Gwyna does not know her age, she only knows that it is around 500 C.E., her master is dead, her master’s home is in flames, and the famous Arthur is responsible for her misery. Almost dead after being attacked, Gwyna escapes and is found by Myrddin the bard, who rescues her and begins a great adventure that unfolds quite differently than the legends on which it is based. Gwyna becomes a part of Myrddin’s plans to unify Britain with Arthur as its king, and a series of illusions are staged to catapult Arthur’s name into the spotlight. It becomes clear to Gwyna, changed to Gwyn and the appearance of a boy to hide her identity and save her life, that there are actually two Arthurs: “. . . the hard man who had burned my home, and another one who lived in Myrddin’s stories . . . I liked the Arthur of the stories better, but some of his bravery and mystery rubbed off on the real man” (62). Gwyn and Gwyna encounter many of the famous figures of Arthurian legend, but, as Myrddin explains, few live up to the stories woven around them, especially Arthur: “‘There’s no difference between Arthur and any other of Uthr’ s [Arthur’s father’s] landless bastards, except that Arthur has me to spin stories like that one about him’” (27). Gwyn/Gwyna witnesses and participates in the genesis and death of both Arthur the leader and Arthur the legend, and Myrddin’s cynicism makes Gwyn/Gwyna both wiser and more appreciative of what life can offer if one understands herself and her place in a world of opportunity and hope.
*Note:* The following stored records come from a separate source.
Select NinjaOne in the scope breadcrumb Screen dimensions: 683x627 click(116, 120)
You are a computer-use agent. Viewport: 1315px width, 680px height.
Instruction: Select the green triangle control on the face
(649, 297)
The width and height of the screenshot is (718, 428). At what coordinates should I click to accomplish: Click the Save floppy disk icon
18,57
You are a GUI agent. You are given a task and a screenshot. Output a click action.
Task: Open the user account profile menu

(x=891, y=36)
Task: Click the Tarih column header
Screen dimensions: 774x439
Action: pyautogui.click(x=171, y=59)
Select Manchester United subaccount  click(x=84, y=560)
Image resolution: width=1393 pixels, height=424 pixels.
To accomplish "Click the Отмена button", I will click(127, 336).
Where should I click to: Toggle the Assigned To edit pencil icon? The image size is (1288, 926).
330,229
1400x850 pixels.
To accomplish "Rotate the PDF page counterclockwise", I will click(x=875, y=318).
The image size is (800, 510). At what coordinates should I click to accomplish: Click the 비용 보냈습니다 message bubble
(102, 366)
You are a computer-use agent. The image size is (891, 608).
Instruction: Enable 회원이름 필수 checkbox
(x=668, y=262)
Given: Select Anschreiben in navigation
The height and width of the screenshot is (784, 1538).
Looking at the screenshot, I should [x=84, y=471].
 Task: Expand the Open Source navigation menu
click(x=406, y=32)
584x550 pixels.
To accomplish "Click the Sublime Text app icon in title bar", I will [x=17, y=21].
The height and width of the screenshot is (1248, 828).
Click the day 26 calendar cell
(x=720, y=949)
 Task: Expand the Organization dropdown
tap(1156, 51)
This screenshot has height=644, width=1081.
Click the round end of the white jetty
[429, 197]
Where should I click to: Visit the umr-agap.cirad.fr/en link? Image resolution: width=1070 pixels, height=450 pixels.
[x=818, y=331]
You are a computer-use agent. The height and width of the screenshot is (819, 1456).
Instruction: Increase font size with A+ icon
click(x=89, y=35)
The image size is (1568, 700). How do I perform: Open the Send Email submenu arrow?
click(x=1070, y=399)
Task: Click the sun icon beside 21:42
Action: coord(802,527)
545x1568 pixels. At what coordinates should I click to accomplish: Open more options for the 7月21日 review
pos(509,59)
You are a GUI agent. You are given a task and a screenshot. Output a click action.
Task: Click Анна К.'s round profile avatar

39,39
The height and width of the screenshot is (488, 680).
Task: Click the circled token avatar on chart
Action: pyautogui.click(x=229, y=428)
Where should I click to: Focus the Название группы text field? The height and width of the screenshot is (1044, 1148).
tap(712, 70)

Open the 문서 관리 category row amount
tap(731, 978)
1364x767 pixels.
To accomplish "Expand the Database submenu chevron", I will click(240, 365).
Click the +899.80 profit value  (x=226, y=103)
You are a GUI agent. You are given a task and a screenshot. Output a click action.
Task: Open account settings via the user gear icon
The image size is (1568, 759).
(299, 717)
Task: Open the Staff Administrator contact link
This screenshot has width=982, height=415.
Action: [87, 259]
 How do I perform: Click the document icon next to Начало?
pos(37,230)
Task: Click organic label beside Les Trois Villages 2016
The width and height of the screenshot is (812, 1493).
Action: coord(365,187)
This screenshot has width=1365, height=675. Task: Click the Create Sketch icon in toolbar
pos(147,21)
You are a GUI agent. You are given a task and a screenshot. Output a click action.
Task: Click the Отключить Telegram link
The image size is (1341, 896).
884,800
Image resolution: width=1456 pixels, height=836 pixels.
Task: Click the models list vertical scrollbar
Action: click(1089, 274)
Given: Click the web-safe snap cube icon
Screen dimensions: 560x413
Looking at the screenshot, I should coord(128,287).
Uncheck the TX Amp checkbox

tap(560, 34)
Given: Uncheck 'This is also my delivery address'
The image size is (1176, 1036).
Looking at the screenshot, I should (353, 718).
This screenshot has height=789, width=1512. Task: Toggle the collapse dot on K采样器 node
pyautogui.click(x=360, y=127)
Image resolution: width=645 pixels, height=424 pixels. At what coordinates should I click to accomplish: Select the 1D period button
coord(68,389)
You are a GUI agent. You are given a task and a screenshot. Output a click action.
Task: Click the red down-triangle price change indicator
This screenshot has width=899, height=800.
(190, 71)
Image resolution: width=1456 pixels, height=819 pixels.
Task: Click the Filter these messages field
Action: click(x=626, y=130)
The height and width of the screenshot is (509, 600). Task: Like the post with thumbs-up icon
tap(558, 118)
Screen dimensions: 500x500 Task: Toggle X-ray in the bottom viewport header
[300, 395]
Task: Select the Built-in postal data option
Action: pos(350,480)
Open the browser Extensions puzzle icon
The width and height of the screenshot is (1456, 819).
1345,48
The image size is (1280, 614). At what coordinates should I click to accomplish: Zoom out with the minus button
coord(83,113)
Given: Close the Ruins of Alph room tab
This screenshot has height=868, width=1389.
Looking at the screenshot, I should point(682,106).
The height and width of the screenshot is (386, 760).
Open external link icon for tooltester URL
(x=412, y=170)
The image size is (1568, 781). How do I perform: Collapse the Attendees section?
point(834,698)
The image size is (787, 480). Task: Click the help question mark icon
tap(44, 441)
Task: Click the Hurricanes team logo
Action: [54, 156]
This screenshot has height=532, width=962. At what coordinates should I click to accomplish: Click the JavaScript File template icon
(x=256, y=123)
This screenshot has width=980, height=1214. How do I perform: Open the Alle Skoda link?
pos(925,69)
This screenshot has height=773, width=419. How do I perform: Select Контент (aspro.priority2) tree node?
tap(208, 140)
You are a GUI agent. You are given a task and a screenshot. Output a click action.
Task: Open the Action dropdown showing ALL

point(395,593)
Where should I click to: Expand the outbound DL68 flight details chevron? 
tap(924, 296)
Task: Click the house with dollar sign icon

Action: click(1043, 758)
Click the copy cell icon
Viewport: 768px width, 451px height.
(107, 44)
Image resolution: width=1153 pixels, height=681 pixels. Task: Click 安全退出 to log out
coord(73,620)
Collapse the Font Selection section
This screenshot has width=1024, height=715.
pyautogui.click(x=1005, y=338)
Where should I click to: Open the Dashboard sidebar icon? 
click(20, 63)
I once spent 2 years writing a three-part Arthurian blank verse narrative, and I do not read too much Arthurian literature because I do not like the watering down of the legends that authors usually choose. Fortunately, in Here Lies Arthur, Philip Reeve takes the opposite approach, refusing to insult or demean the reader, weaving an old straw story into a new gold standard. Mr. Reeve properly and cleverly understands that the Arthurian legends are not sacred, and that like any other stories, they can and should be molded to suit modern sensibilities. Myrddin is not the old magical wizard of Excalibur, he is Karl Rove in robes, with a touch of Joseph Goebbels for extra ruthlessness. Myrddin wants victory for Arthur at any cost, even risking alliances he spent years building. Even when he realizes that he overestimated Arthur’s skills as a leader, he continues to weave the myth of Arthur until the end of the tale. Philip Reeve has brilliantly reinvented the Arthurian legends for a modern audience, with all of the cynicism and propaganda of today. I enjoyed this book probably more than I expected; it is smart, funny, and irreverent at the right times, and this modern legend will appeal to the sensibilities of smart young people who have learned about cynicism and hypocrisy after experiencing the sick majesty of their first presidential election.